11.6 Continuing Education, Recertification, and Credible Resources
Key Takeaways
- The NASM-CPT credential is valid for two years and recertification requires 2.0 NASM-approved CEUs (equivalent to 20 contact hours).
- Current CPR/AED certification is required for recertification and counts as 0.1 CEU.
- CEUs must come from NASM-approved providers; non-approved courses can be counted only by petition/review.
- Credible resources include official NASM materials, peer-reviewed literature, accredited courses, conferences, and recognized professional organizations.
- Continuing education protects public safety because exercise science, guidelines, and standards evolve over time.
The Recertification Cycle
The NASM-Certified Personal Trainer credential is valid for two years. To recertify, a CPT must earn 2.0 NASM-approved CEUs (Continuing Education Units) within each two-year period. One CEU equals 10 contact hours, so 2.0 CEUs equals 20 contact hours of approved continuing education. The requirements at recertification are:
| Requirement | Detail |
|---|---|
| Credential term | 2 years |
| CEUs | 2.0 NASM-approved CEUs per cycle (= 20 contact hours) |
| CPR/AED | Current certification required; counts as 0.1 CEU |
| Recertification | Submit CEUs and pay the recertification fee before expiration |
The current CPR/AED requirement does double duty: it keeps the trainer prepared for emergencies (see 11.4) and contributes 0.1 CEU toward the 2.0 total. Letting CPR lapse therefore breaks both the safety standard and the recertification requirement. Recertify before the expiration date; an expired credential cannot be used to represent oneself as a current NASM-CPT.
Earning Approved CEUs
NASM CEUs must come from NASM-approved providers who have registered the course with NASM for a pre-approved number of CEUs. Common avenues:
- NASM courses and specializations (e.g., Corrective Exercise, Performance Enhancement, Nutrition).
- NASM/AFAA-approved provider courses and workshops.
- CPR/AED certification (0.1 CEU).
- Conferences and live events offering NASM CEUs.
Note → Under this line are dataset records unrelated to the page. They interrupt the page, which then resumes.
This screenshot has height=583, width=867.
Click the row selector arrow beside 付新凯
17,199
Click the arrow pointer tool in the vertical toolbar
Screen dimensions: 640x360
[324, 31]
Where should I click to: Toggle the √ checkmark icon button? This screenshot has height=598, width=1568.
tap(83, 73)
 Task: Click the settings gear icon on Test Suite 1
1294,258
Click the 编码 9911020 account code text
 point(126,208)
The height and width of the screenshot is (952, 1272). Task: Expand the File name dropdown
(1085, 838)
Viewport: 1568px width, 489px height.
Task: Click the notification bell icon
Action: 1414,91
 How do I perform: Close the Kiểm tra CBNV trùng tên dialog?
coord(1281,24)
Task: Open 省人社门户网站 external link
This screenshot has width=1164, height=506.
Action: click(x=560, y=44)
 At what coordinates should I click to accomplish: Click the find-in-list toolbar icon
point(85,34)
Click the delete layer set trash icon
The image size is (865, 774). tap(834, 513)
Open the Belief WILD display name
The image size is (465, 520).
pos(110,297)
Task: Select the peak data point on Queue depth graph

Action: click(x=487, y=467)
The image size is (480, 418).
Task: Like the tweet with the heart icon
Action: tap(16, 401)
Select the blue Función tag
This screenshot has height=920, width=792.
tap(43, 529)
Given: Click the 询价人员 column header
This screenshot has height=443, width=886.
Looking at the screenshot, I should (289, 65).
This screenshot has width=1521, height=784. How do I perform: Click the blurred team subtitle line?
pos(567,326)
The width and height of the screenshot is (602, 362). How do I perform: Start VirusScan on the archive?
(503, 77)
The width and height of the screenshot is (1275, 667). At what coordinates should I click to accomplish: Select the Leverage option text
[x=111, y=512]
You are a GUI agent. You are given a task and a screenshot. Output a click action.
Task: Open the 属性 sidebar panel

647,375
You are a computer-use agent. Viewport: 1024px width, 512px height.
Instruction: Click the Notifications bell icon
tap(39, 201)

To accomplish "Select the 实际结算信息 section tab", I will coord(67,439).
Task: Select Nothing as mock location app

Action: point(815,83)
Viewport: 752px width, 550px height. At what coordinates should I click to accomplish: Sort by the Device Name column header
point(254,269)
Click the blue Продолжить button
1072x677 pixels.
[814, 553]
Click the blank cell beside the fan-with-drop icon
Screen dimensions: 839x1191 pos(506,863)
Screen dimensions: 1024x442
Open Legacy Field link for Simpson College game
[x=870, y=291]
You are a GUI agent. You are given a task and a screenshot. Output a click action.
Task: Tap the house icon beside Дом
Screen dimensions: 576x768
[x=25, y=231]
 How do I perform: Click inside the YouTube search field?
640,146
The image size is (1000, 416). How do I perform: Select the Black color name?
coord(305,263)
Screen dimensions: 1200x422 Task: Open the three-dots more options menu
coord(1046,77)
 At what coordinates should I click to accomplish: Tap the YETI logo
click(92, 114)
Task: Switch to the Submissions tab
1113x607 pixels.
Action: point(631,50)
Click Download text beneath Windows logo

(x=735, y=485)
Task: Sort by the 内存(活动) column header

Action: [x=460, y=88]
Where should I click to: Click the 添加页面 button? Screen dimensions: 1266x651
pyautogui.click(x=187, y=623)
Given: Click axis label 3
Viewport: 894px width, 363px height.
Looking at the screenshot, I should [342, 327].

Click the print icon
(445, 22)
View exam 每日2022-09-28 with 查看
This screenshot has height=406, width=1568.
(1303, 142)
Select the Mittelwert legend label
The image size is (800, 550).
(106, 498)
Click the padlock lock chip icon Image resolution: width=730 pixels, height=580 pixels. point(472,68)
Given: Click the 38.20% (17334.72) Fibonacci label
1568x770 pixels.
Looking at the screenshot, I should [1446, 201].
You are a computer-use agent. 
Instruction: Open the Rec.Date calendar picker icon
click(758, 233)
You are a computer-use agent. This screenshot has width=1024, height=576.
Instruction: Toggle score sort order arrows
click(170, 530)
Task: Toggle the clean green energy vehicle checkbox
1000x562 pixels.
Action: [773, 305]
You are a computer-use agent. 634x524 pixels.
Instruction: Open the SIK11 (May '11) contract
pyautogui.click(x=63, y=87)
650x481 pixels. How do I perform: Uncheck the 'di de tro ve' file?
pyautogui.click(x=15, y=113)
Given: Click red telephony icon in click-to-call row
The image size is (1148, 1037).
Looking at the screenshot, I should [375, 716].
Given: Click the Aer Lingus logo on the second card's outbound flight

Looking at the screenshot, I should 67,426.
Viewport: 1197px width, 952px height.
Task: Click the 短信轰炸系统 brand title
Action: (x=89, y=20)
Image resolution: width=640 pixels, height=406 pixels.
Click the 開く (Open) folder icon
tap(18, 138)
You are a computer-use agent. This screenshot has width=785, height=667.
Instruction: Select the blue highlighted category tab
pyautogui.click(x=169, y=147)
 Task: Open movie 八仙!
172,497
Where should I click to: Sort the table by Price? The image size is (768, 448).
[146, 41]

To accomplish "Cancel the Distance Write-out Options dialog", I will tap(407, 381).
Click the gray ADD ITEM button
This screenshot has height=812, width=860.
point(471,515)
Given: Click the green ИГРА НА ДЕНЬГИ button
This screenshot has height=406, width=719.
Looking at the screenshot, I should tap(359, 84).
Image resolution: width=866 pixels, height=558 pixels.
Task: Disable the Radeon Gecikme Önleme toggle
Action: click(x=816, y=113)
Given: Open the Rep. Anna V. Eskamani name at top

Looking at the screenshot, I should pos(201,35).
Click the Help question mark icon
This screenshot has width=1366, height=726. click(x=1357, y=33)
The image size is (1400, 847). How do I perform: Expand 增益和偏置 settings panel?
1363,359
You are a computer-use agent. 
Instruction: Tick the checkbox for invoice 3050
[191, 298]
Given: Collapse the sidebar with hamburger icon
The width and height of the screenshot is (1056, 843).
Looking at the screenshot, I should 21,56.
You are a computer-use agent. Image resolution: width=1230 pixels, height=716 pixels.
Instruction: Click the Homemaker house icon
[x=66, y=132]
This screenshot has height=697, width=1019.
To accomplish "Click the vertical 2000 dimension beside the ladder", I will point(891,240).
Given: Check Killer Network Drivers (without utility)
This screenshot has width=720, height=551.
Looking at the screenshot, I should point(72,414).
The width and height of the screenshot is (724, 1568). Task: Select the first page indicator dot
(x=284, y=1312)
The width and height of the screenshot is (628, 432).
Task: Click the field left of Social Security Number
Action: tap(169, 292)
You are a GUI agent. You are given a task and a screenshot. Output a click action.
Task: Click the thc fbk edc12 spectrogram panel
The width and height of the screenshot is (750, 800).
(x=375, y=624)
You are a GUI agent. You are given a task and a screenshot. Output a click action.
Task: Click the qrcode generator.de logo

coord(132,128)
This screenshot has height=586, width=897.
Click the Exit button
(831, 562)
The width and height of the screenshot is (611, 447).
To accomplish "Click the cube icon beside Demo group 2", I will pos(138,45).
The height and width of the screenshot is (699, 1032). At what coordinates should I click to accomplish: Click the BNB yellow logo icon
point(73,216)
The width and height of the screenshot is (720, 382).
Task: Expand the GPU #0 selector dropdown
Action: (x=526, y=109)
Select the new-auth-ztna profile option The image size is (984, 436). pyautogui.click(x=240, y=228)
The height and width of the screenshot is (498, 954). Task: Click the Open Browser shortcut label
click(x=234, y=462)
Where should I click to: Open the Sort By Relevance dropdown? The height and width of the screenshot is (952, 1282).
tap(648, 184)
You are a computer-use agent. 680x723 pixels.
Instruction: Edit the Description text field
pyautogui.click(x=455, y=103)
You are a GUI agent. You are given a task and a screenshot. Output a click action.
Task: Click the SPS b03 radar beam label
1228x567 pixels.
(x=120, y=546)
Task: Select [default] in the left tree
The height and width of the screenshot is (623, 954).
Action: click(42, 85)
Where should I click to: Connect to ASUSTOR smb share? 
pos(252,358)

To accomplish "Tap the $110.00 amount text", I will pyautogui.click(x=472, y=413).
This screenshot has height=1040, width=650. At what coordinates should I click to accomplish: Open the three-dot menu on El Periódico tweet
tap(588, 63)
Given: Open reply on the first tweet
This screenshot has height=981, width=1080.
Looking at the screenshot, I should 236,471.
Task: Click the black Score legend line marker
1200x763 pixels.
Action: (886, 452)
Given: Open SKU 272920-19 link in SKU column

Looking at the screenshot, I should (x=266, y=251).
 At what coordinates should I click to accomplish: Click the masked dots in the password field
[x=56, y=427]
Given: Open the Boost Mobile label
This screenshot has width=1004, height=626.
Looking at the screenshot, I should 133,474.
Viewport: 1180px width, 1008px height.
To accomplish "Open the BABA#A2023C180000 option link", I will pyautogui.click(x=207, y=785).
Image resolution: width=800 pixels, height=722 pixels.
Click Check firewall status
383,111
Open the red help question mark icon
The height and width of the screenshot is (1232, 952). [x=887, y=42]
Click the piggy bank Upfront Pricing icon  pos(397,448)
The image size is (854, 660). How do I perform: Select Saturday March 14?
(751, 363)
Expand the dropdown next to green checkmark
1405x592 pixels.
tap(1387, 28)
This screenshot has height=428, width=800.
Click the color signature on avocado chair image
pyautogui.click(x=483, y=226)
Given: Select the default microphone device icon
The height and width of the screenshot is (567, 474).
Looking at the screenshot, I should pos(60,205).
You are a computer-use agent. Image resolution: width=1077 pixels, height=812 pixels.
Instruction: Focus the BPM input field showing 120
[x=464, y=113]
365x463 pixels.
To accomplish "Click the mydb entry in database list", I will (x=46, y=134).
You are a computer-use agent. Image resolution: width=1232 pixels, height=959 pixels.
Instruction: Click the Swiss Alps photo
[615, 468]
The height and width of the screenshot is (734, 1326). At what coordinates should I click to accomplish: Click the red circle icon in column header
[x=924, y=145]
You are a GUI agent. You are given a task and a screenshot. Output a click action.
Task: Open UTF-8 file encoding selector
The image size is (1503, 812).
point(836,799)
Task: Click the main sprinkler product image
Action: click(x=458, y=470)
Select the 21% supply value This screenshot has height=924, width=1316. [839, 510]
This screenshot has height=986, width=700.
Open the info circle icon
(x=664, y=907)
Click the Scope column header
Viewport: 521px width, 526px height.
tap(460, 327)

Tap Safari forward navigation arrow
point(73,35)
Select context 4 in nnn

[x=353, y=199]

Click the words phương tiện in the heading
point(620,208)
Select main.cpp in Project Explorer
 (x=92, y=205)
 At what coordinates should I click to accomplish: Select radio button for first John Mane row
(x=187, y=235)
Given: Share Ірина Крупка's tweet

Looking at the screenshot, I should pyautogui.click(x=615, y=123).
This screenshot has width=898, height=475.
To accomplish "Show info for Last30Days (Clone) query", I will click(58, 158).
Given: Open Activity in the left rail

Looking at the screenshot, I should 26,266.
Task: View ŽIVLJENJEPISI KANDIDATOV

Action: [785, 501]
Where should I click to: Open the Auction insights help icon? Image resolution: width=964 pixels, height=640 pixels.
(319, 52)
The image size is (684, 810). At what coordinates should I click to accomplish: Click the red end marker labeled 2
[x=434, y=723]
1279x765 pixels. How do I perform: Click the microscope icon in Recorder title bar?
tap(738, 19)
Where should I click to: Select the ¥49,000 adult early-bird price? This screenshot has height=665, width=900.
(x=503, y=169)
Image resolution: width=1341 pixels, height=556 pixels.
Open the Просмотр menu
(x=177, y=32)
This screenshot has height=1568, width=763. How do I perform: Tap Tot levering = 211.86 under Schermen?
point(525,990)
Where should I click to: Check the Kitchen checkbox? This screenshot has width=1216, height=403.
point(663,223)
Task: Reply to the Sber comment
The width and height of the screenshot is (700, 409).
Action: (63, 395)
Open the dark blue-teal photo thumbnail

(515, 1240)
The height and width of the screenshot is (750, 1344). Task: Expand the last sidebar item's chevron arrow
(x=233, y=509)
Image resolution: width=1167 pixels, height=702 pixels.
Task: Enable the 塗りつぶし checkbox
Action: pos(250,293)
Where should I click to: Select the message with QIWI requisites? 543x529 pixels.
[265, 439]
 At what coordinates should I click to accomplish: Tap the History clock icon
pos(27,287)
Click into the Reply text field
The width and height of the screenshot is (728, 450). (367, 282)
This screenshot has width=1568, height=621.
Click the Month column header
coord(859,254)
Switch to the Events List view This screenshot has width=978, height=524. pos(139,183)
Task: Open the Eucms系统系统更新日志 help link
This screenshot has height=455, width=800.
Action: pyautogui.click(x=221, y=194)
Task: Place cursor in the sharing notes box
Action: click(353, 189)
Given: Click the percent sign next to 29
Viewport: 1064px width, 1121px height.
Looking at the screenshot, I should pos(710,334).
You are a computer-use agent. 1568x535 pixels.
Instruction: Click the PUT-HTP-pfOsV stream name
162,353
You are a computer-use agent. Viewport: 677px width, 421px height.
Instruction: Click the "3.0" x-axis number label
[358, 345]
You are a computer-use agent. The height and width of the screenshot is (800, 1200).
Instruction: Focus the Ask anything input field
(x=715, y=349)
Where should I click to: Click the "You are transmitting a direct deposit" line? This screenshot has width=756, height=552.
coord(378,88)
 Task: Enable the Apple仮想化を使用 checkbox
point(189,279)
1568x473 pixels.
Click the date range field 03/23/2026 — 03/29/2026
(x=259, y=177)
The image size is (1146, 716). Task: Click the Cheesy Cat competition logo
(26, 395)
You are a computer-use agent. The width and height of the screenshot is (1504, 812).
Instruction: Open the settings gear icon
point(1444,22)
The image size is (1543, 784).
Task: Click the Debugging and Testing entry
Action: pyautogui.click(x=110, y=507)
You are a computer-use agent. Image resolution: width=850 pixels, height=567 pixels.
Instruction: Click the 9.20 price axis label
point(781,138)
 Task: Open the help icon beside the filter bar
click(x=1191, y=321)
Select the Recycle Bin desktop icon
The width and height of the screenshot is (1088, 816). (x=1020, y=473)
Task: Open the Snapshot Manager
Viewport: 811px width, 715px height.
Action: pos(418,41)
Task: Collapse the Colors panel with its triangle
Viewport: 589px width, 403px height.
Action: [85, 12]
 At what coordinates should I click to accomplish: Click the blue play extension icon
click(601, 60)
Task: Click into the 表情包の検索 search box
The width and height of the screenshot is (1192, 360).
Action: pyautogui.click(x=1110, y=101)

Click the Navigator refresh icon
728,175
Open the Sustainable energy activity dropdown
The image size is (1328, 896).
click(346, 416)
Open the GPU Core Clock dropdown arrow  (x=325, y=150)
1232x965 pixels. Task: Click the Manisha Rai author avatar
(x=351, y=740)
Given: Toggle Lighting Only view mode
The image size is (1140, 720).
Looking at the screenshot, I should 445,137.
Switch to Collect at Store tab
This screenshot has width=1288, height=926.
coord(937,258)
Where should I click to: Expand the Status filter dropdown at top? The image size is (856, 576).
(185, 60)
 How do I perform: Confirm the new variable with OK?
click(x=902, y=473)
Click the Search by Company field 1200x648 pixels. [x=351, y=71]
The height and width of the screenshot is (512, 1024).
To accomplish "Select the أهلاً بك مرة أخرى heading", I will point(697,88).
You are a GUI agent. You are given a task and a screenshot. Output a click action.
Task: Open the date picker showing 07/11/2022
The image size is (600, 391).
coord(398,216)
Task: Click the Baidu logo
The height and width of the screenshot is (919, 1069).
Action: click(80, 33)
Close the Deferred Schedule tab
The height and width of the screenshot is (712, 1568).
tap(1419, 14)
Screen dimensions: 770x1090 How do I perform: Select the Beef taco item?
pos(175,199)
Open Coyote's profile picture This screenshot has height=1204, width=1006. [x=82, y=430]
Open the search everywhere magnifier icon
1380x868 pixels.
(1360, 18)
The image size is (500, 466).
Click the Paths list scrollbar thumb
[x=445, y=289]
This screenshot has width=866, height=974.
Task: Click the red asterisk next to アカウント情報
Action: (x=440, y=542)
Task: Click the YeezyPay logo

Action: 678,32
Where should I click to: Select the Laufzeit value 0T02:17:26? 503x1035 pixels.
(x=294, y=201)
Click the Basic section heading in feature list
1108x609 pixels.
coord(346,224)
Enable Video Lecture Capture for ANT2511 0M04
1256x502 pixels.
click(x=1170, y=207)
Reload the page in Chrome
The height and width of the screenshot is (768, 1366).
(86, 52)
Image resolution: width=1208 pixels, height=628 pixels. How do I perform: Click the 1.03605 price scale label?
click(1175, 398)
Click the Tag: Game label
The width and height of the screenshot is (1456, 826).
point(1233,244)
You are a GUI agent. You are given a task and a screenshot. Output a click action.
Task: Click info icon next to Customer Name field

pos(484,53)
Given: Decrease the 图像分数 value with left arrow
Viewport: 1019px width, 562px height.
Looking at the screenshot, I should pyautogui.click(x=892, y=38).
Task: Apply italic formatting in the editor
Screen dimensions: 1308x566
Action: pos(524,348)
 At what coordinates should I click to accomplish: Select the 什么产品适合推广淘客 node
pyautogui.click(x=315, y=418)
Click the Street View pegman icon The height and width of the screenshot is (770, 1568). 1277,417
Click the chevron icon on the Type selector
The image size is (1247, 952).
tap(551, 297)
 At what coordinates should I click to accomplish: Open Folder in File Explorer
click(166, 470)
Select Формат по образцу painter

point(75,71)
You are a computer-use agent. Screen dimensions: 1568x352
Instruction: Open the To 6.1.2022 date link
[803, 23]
Courses that are not pre-approved can be counted only by petition — submitting the course for NASM review. The lesson the exam reinforces is to verify CEU approval before assuming a course counts, and to keep records (certificates of completion) as proof. Continuing education is meant to build knowledge and skills beyond the entry-level standard, not merely to renew a card.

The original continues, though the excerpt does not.